仍旧隐身的瞿白鹿即刻挥手将他们随身携带布包里的纸张和笔墨施法抽出,按顺序放在他们的座位上。
秋寒的冷汗冒了出来。因为他知道,能这么做的人只有一个。
众小童接近椅子之后就被瞿白鹿施法定在了上面,除了手能动,眼能动,其他皆不能动。
秋寒即便再蠢也知道是怎么回事了,更何况平日里最精的就是他。瞿白鹿在心底对他道:“小儿无知,你亦无知。”
秋寒喏喏不敢言。
白鹿隐着身形,抓住他的手工工整整的书写。从秋寒心里可以看出学过的内容,不过是金木水火土连带今天刚学的雷咒,太过简单。
瞿白鹿把着他的手写完了几个,然后抓着他的手把字往后方一块整洁的石壁上一贴,秋寒的骨头响了一声,眉头皱到了一处,不过还好,只是磕着了石头,并未伤筋动骨。
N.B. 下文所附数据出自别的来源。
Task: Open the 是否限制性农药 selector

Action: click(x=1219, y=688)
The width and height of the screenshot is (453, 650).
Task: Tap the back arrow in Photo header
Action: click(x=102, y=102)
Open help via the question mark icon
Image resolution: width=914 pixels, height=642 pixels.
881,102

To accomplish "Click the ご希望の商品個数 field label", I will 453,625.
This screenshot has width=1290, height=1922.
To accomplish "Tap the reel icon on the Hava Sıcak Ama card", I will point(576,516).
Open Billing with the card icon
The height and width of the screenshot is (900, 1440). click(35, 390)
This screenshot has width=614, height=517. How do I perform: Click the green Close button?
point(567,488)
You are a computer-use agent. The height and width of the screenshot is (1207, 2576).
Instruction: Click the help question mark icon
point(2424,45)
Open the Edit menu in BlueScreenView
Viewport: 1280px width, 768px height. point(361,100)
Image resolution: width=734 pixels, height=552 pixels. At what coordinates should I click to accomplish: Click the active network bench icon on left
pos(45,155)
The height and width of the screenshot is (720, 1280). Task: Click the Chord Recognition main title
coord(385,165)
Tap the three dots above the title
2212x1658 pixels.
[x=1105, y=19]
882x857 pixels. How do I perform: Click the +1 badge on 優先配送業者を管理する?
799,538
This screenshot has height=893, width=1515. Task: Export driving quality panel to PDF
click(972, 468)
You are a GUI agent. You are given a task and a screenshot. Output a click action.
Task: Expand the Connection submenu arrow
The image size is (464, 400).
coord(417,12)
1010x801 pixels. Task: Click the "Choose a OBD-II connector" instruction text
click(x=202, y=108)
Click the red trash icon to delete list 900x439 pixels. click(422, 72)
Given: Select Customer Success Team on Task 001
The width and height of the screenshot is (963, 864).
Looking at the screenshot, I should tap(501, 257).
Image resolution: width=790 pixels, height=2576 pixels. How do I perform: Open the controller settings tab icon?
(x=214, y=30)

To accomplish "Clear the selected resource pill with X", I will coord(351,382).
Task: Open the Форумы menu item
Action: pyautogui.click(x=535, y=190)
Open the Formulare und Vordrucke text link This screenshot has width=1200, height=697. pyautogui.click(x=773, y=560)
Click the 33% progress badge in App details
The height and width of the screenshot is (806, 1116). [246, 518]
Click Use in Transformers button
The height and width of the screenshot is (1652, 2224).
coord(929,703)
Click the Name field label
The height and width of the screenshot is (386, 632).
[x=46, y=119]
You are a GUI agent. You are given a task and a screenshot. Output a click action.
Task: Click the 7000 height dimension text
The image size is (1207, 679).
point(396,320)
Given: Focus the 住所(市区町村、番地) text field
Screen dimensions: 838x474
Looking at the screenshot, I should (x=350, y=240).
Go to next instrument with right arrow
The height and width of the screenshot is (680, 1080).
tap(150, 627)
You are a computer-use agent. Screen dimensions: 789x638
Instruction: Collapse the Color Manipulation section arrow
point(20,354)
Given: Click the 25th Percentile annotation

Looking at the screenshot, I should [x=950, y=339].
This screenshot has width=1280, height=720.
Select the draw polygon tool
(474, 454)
白鹿松开他的手,一边用随身香囊里带着的永寒洞内的冰水浸湿了帕子擦手,一边仍在心内对他道:“在旁边写上”工整抄录“之字样,你这一众什么时候练成了字,什么时候再出去,出去后自去找卫琉知请罪。
小童们自然是听不见的,只看了面色煞白的秋寒颤颤巍巍的在黄绸缎边上写了”工整抄录“的字样。
秋寒是再不敢乱写旁的了。
众小的们还以为是秋寒发了怒,也不知怎么着就变了脸了,一个个的忙低了头,老老实实的写着黄绸缎上所书的学过了的几个符咒。
白鹿出了洞府后,转回身用手在截魄冰外写了个咒诀,他们若是不练好,只怕此生都出不来了。
秋寒面色尴尬,也不瞧底下一众小童了,顺手抓过身边的两打纸,一笔一划的也开始做自己的练习。
瞿白鹿也曾想过会有这样的情况出现,所以当时并未动怒,即便是真恼了在众人面前也要给秋寒留下脸面来,尤其是在一众小童面前。罚了他又能如何?难保下一个两个不同他一般,若真是聪明人提个醒儿也就罢了,难不成还真去和他们这些小辈闹出一场是非来?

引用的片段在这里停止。